Doesn't look like anyone's mentioned another unique feature of a BSD: every OpenBSD release comes on a CD with funky artwork, stickers, and an original song. See http://openbsd.org/art1.html and http://openbsd.org/lyrics.html for more.
1. We don't let licenses get in the way of making good technical decisions. This means that, for example, we had no problem with importing DTrace and ZFS.
2. We have more of an emphasis on doing things right. This often means that it takes longer before we acquire new features; but it means that once we acquire new features, they work and aren't likely to be removed or completely rewritten any time soon.
3. We develop the kernel and userland in tandem. This allows new features in the kernel to be accessed from userland faster (usually immediately) whereas in Linux there will often be a significant lag time before your libc supports everything in your new kernel.
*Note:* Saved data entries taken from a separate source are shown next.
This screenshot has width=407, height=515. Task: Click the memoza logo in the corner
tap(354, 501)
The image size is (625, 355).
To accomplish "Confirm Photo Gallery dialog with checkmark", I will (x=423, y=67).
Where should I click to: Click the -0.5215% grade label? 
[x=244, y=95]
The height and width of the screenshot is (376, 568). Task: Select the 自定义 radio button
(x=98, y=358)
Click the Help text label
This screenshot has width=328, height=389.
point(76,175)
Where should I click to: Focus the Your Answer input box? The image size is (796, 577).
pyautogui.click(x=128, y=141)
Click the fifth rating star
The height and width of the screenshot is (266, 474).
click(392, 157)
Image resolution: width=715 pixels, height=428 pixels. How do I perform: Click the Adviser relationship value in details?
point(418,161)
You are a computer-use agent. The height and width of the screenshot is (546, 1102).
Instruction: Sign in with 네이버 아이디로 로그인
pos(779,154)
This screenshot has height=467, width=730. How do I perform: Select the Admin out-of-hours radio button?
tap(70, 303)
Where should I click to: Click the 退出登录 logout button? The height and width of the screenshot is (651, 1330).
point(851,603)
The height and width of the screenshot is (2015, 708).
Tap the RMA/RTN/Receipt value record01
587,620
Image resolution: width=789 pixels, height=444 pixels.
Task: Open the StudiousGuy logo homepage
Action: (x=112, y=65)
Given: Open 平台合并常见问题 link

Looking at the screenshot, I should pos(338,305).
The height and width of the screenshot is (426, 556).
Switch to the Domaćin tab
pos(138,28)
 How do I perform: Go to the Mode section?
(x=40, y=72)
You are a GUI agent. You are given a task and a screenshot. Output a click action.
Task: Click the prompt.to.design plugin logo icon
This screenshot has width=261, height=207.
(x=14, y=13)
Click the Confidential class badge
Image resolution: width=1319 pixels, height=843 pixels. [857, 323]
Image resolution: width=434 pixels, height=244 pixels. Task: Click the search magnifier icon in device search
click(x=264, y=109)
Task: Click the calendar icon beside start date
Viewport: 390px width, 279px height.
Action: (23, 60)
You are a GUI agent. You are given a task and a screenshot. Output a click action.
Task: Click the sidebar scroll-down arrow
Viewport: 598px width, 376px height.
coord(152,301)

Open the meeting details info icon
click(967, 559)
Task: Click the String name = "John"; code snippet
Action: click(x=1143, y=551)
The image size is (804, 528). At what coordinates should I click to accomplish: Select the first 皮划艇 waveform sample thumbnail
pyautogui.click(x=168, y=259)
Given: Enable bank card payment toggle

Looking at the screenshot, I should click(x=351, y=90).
4. We have stable development branches, and we're serious about them. Not "stable" in the linux kernel sense of "we think this won't crash" -- stable in the sense of APIs and ABIs, so that code you compile on FreeBSD 8.0 will work without recompiling on FreeBSD 8.4 five years later.
5. Our stable branches apply to the kernel, too. You can compile a kernel module for FreeBSD 8.0 and use it on later versions of FreeBSD 8.x, too -- linux, in contrast, has on occasion broken kernel ABI compatibility in security patches. ("Gee, do I want to apply this security patch, or do I want to keep using the video card driver supplied by my vendor?")
6. Personally I greatly prefer the FreeBSD ports tree over the linux equivalents, but that's just a matter of taste and what you're used to.